TASKS TO COMPLETE:
• 1. List every year that appears in the text on Tennent Mountain.
• 2. Transcribe the part of the text on Tennent Mountain starting with "Peak in Pisgah" and going on through "in North Carolina.".

SELECTED EXTRACT:
Peak in Pisgah National Forest

Tennent Mountain is a grassy bald and summit in the Great Balsams of western North Carolina, located within Pisgah National Forest and adjacent to the Black Balsam Knob area along the Blue Ridge Parkway. The mountain is notable for its treeless summit and panoramic views.

== Geography and elevation ==
Tennent Mountain rises to an elevation of 6,040 ft (1,841 m) and is positioned at approximately 35.33700°N, 82.869°W. The summit is a rocky grassy bald and sits among a chain of high balds and knobs in the Blue Ridge.

== History and summit marker ==
A large summit plaque on Tennent Mountain is dedicated to Gaillard Stoney Tennent (1872–1953), who became the first president of the Carolina Mountain Club in 1923, and recognizes his role in establishing organized hiking in North Carolina.

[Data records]
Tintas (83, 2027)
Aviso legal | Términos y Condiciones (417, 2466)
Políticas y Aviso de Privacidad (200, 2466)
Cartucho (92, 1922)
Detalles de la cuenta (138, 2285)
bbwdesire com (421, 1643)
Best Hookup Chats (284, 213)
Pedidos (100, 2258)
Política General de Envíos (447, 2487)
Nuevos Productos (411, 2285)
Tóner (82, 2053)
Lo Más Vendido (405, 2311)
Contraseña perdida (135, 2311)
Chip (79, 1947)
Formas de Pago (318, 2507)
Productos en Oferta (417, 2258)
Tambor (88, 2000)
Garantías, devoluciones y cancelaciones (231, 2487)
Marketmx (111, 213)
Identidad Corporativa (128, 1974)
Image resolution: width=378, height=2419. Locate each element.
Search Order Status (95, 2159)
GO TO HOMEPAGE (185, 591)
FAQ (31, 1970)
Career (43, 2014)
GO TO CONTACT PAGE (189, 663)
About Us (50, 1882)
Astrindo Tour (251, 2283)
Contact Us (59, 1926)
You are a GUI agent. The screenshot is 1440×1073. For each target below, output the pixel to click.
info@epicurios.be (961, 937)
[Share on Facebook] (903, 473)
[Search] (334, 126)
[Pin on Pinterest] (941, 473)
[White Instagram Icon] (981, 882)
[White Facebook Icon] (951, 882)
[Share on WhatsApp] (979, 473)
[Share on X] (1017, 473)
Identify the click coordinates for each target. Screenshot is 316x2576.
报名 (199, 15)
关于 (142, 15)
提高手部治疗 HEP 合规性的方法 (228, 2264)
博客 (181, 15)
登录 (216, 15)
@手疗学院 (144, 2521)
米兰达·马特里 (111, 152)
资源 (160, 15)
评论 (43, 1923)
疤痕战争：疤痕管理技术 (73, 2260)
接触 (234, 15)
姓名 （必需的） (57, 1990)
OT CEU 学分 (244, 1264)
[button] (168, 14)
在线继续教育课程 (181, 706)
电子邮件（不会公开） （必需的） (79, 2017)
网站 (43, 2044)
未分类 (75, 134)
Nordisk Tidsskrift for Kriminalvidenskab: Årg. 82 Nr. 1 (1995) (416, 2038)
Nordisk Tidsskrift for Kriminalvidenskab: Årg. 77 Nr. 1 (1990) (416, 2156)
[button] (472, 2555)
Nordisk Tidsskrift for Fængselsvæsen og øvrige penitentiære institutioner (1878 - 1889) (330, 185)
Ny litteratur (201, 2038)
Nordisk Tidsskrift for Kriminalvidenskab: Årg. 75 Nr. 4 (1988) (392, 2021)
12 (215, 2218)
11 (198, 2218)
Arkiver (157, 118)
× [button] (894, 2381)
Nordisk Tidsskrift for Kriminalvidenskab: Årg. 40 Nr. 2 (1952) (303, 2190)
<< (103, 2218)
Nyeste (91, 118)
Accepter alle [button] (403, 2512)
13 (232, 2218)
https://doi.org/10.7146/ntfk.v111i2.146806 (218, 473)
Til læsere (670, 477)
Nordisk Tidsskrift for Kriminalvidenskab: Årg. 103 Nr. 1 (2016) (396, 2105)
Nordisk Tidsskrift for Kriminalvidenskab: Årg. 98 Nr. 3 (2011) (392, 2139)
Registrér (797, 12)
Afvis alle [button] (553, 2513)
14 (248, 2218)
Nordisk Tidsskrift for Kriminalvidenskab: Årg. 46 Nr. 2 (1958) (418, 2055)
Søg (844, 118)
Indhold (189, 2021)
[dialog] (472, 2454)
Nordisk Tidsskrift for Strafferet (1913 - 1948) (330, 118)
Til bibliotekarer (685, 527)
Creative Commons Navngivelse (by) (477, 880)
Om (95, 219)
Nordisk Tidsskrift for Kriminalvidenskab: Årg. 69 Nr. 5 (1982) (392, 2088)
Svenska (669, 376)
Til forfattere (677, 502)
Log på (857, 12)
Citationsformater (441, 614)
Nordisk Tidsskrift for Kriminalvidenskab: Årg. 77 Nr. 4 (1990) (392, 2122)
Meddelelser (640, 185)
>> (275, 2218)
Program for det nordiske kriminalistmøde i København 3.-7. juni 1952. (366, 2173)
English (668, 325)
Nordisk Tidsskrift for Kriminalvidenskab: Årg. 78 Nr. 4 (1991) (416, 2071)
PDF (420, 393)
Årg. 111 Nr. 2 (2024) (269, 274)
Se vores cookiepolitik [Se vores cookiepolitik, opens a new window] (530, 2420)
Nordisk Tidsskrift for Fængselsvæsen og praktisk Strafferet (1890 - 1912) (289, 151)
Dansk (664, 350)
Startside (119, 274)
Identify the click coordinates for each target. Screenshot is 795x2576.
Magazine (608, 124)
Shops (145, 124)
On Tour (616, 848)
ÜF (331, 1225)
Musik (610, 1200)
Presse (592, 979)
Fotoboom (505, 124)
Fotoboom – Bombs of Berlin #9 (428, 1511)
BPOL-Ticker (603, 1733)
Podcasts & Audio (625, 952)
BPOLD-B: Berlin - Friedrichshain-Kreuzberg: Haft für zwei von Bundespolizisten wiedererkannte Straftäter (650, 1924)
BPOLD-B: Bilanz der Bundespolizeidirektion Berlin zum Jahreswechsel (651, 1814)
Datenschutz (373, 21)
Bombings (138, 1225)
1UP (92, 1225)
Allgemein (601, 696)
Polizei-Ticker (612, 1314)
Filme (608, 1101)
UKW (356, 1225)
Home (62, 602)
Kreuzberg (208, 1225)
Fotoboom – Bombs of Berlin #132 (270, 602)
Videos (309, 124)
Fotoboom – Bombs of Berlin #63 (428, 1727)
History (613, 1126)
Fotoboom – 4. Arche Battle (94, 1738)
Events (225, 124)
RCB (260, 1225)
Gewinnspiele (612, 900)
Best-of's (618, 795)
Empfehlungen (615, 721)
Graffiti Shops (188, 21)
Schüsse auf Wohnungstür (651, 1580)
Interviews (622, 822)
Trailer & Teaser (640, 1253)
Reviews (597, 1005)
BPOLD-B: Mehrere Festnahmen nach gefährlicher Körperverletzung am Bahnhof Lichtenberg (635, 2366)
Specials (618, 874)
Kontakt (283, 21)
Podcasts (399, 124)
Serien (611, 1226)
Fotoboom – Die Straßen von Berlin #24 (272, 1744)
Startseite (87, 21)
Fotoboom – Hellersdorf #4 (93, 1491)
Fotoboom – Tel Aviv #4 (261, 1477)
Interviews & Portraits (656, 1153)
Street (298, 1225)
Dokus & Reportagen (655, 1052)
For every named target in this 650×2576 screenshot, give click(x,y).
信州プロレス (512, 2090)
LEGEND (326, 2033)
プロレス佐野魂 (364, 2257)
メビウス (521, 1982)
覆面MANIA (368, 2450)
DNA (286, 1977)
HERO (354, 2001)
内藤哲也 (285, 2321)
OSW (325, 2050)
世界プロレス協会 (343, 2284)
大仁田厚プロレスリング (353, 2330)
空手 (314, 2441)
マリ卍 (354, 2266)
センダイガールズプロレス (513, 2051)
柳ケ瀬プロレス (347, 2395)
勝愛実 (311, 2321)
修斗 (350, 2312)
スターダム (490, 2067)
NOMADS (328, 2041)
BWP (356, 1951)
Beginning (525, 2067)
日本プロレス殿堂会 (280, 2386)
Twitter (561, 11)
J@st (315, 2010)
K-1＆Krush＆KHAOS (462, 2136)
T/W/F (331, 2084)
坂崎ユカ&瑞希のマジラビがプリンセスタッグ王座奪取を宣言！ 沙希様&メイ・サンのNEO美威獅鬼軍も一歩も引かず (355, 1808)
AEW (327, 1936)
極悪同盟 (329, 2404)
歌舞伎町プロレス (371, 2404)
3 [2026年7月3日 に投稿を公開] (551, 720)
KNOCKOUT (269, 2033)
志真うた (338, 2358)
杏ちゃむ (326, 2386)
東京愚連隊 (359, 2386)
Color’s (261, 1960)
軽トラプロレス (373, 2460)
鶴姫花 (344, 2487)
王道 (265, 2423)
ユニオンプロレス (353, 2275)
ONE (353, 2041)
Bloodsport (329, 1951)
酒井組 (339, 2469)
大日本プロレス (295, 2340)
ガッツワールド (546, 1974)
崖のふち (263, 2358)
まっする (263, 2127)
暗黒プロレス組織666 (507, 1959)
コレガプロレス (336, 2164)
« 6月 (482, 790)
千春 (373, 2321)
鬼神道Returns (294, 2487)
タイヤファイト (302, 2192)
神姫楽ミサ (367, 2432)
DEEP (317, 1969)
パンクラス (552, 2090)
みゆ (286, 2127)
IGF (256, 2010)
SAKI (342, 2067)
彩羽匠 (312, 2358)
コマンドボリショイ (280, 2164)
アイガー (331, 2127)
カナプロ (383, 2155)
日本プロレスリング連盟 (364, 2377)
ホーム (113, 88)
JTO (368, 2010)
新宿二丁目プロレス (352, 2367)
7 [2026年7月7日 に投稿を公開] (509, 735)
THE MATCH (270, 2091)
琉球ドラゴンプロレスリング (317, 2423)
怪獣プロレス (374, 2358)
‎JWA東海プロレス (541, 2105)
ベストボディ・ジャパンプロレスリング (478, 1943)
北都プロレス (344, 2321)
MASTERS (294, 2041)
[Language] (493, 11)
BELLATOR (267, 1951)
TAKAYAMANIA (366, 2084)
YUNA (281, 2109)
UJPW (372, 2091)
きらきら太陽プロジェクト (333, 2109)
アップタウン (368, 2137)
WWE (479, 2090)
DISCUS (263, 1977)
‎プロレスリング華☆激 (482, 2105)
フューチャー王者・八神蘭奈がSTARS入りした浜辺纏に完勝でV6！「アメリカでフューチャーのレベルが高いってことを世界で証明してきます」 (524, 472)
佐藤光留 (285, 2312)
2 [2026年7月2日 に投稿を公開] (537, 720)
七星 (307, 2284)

TASK-BY-TASK RESULTS:
• 1. 1872, 1953, 1923

• 2.
Peak in Pisgah National Forest

Tennent Mountain is a grassy bald and summit in the Great Balsams of western North Carolina, located within Pisgah National Forest and adjacent to the Black Balsam Knob area along the Blue Ridge Parkway. The mountain is notable for its treeless summit and panoramic views.

== Geography and elevation ==
Tennent Mountain rises to an elevation of 6,040 ft (1,841 m) and is positioned at approximately 35.33700°N, 82.869°W. The summit is a rocky grassy bald and sits among a chain of high balds and knobs in the Blue Ridge.

== History and summit marker ==
A large summit plaque on Tennent Mountain is dedicated to Gaillard Stoney Tennent (1872–1953), who became the first president of the Carolina Mountain Club in 1923, and recognizes his role in establishing organized hiking in North Carolina.